Reinventing the engine
Aug 1, 2008 12:00 PM, By Jodie Wehrspann
View the Tier 4 video.
For 12 Long Years, ever since the EPA included off-highway diesel engines on its hit list of polluters, engine makers have been scrambling, reviewing, analyzing, redesigning and refining the science of compression ignition to come up with the world's first smokeless tractor.
And let's just say, they've come a long way, baby. Those black puffs of smoke that once characterized tractor exhaust have been reduced to a few particles on a pinhead, thanks to technologies that better control the burning of fuel.
But one more overhaul is required to get the regulated emissions down to zero. EPA's final regulations for non-road diesel engines, known as Tier 4, are at hand, and engineers say it's the toughest round yet.
“Achieving the first three tiers wasn't too much of a hassle with turbos and electronics,” says Barry O'Shea, product manager for AGCO high-horsepower tractors. “But it got tougher with Tier 4.”
This final tier — which went into effect this year for some engine sizes and continues up to 2015 — applies to all non-road diesel engines, including farm tractors.
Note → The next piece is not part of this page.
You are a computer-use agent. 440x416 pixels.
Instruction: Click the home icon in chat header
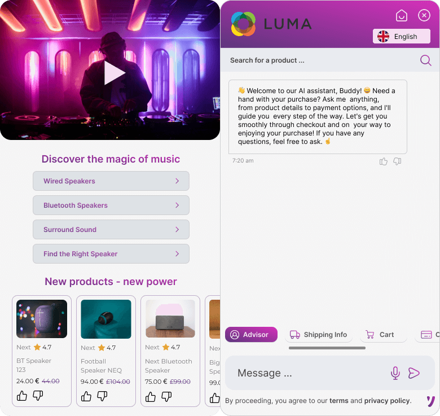[401, 15]
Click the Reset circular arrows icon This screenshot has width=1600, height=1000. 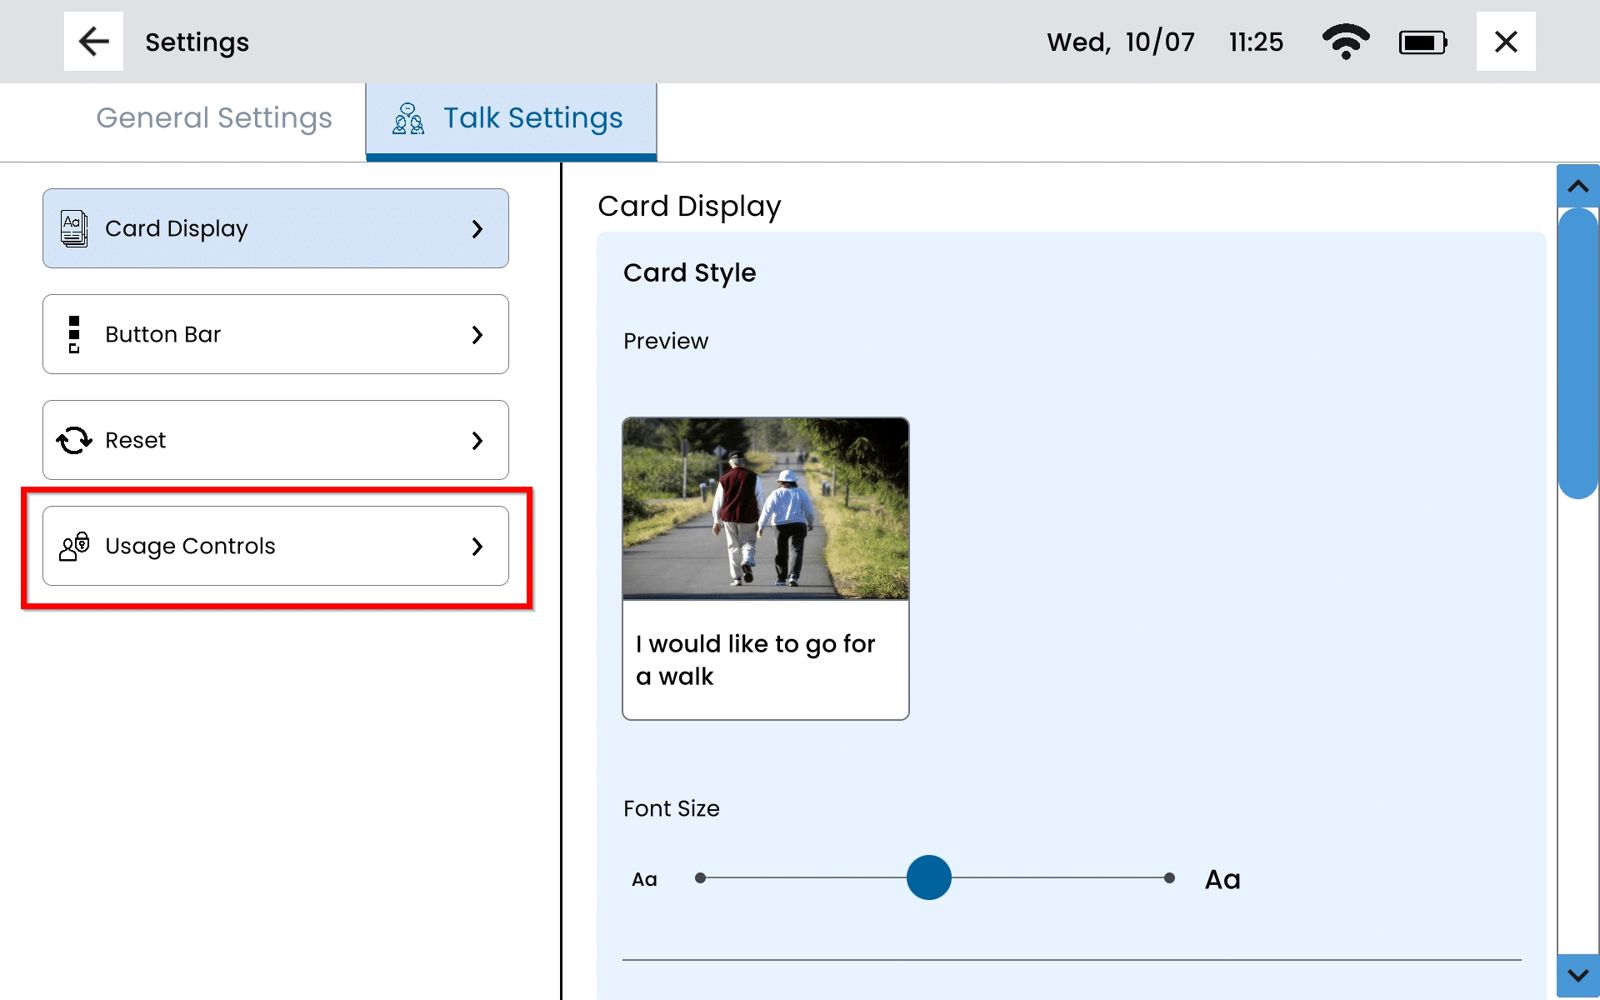[x=74, y=440]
And it is at the squeaky-clean level. A tractor equipped with a Tier 4 engine driving in a smoggy city like Los Angeles will not only limit pollutants but will actually clean the air.
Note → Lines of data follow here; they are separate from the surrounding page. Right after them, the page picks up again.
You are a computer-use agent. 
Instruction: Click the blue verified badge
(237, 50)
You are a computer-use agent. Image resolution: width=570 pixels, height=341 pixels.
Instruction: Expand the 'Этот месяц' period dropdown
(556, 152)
There's a big cost to Tier 4, though, because it requires treatment of the exhaust gas, which farm tractors today are not designed to do. That has tractor engineers agonizing and stewing over what tractor designs will work with the new engines. “It would be easier to reconfigure the whole tractor, to be honest with you,” O'Shea says.
Tier review
How did the desire for clean air become a dictating factor in a tractor's design?
The war on engine emissions started back in the 1970s when Congress signed the Clean Air Act. At first the focus was on highway vehicles. But by 1994, the EPA widened its scope to include off-highway vehicles used in agriculture and construction. It was discovered that these high-compression engines were a leading producer of particulate matter (PM) and oxides of nitrogen (NOx), the stuff that produces soot and clogs lungs.
As a result, the EPA developed four standards or “tiers” for gradually lowering these by-products of combustion. Each tier set limits on the amount of pollutants allowed in the exhaust. The tiers also required that sulfur be lowered in diesel fuels. Sulfur is added to fuel for lubrication; without it, engines need to be redesigned or face premature wear.
Engine manufacturers went to work and developed a wellspring of technologies to meet the standards, which began going into effect in 1996. Many were borrowed from on-highway trucks, which were already being regulated. Advanced electronic controls, high-pressure common-rail fuel systems, air-to-air intake coolers and advancements in turbochargers are among the technologies used to fine-tune combustion.